Tuesday, September 29, 2009

Investors Bucking the trend by trading online

Investors Bucking the trend by trading online
After being thrown for a loss during the market meltdown, more Canadians are taking the reins of their investments and riding off with some impressive financial rewards


Business Reporter

New products, lower fees, less frustration.

That's what prompting more Canadians to open online trading accounts, even after so many investors took a drubbing in the stock market last year.

"Today we're experiencing record interest and activity in terms of assets and account openings," said John See, president of TD Waterhouse Discount Brokerage.

The rise of information technology stocks and dot com culture in 1999 also gave birth to the image of the day-trader: the stock market do-it-yourselfer who spent his days furiously buying and selling stocks electronically, often knowing nothing about the company or the industry.

The strong bull market attracted new investors in droves. When the tech bubble burst in 2001, so did the number of new discount brokerage accounts.

Interest in online trading stalled for a few years, then began to pick up steam as markets rebounded and the Internet became a way of life.

Then, last fall, came another market meltdown. Online brokerages braced themselves, but this time around, it was different.

"Last September, we had the markets falling apart. Yet we had account openings that were almost what we had in the height of the bull market of the tech bubble," said Connie Stefankiewicz, president and chief executive of BMO InvestorLine.

Experts say that new investment products, such as Tax-Free Savings Accounts and Exchange-Traded Funds, in particular, are driving the new boom.

They also point to widespread investor frustration – paying commissions to full-service brokers who failed to protect them from big stock market declines.

A lot has also changed on the technology side: Online investors today have a bulging tool kit that includes online calculators and portfolio builders, customized alerts, and stock and mutual fund screeners. Clients of bank-owned brokerages also have access to a steady stream of economics and equity research.

Stocks remain the bread and butter for brokerages but most allow you to buy and sell mutual funds, bonds and guaranteed investment certificates (GICs).

A recent survey by global marketing firm J.D. Power and Associates ranked Disnat Online Brokerage, a division of Desjardins Securities scored the highest level of investor satisfaction among Canada's online brokerage firms.
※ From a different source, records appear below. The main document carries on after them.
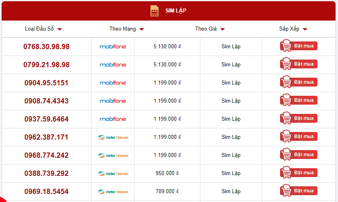Click the cart icon for 0768.30.98.98
Screen dimensions: 338x202
pos(286,45)
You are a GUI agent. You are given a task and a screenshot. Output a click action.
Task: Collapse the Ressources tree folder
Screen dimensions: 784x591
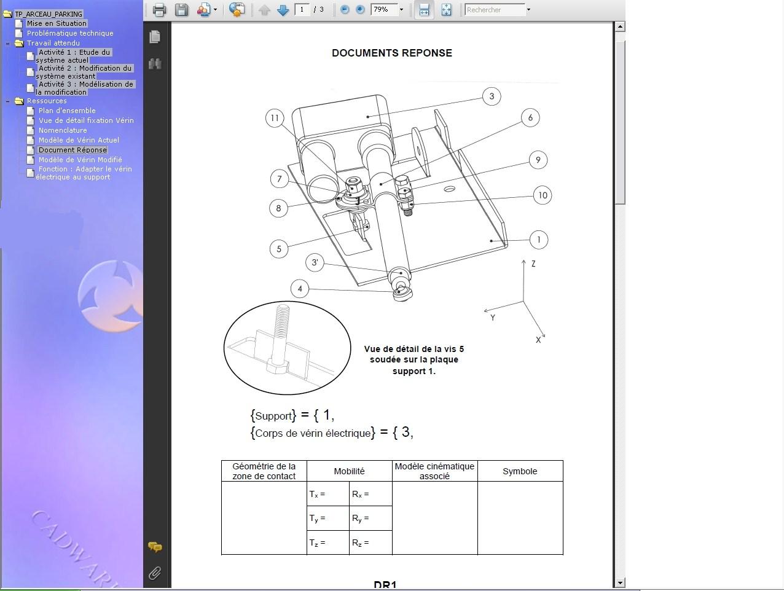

The same survey found that low transaction fees, new product offerings and efficient online trading brought more Canadians to discount brokerage firms in the past year.

Nearly one-third of discount brokerage customers in Canada indicate they have been with their primary firm less than 12 months. The study also found that lower trading fees are an important factor in the rapid growth of discount brokerage firms, but not the only one.

What clients value most: customer service – online, but also via telephone and in-branch channels.

"Discount brokerage customers may be independent and very self-directed overall, but when something goes wrong or they need assistance, it is critical that the firm delivers in efficiently resolving any issues," said Lubo Li, senior director at J.D. Power and Associates.

InvestorLine has found that investors are using Tax-Free Savings Accounts as a way to try investing on their own.

"TFSA's have had a significant impact in terms of new clients," Stefankiewicz said. "It seems that a lot of investors who may not have really looked at online brokerage for their RRSP or general portfolio are taking this opportunity with their TFSA to try a new approach to investing."

ETFs, or exchange-traded funds, with their low-cost and transparent structure, also seem to be an ideal vehicle for online trading. These investments are essentially index funds that trade on the stock market.

Canadians currently have about $27 billion in ETFs, and about $7.3 billion of that has come into the market in the last year, said Rajiv Silgardo, BMO's head of ETFs.

"Investors have gone through severe market downturns, volatility and lack of liquidity and less than full transparency. Investors want solutions that give them better risk control, that give them more diversification, more transparency. ETFs by definition do all this."

BMO launched four ETFs in June, two U.S. equity funds, a large-cap Canadian fund, and a Government of Canada bond ETF. It plans to launch more in the fall, along with a campaign to create awareness.

Typically, 20 per cent of brokerage clients are active traders who generate 80 per cent of the brokerage's revenues. The rest of the customers tend to be buy-and-hold types.

Discount brokerages are not allowed by stock market regulators to give advice, but investors can call with questions about how to use tools on the site, read charts or compare sectors or allocate their portfolio.

"We don't give advice but what we have found through this period of significant market turbulence is that often clients want to hear a voice on the other end of the phone to discuss what's in their account," Stefankiewicz said.

Experts are quick to say that online trading is not for all investors.

"People who don't have the time or the interest and they would be much better with someone who does that for a living," See said.

Ultimately, it also comes down to confidence, Stefankiewicz said.

"Do they have the confidence to make decisions? If they're not going to make decisions, they're probably not suited to doing it on their own," Stefankiewicz said. "They really would be much better of dealing with any adviser."

The growing trend, experts say, is clients using a combination of services.

"It's not an `either/or.' It's an `and' for investors these days," Stefankiewicz said. "Investors have an adviser and they have an online brokerage account. They segregate them in their own mind in terms of what they're doing in each of those relationships."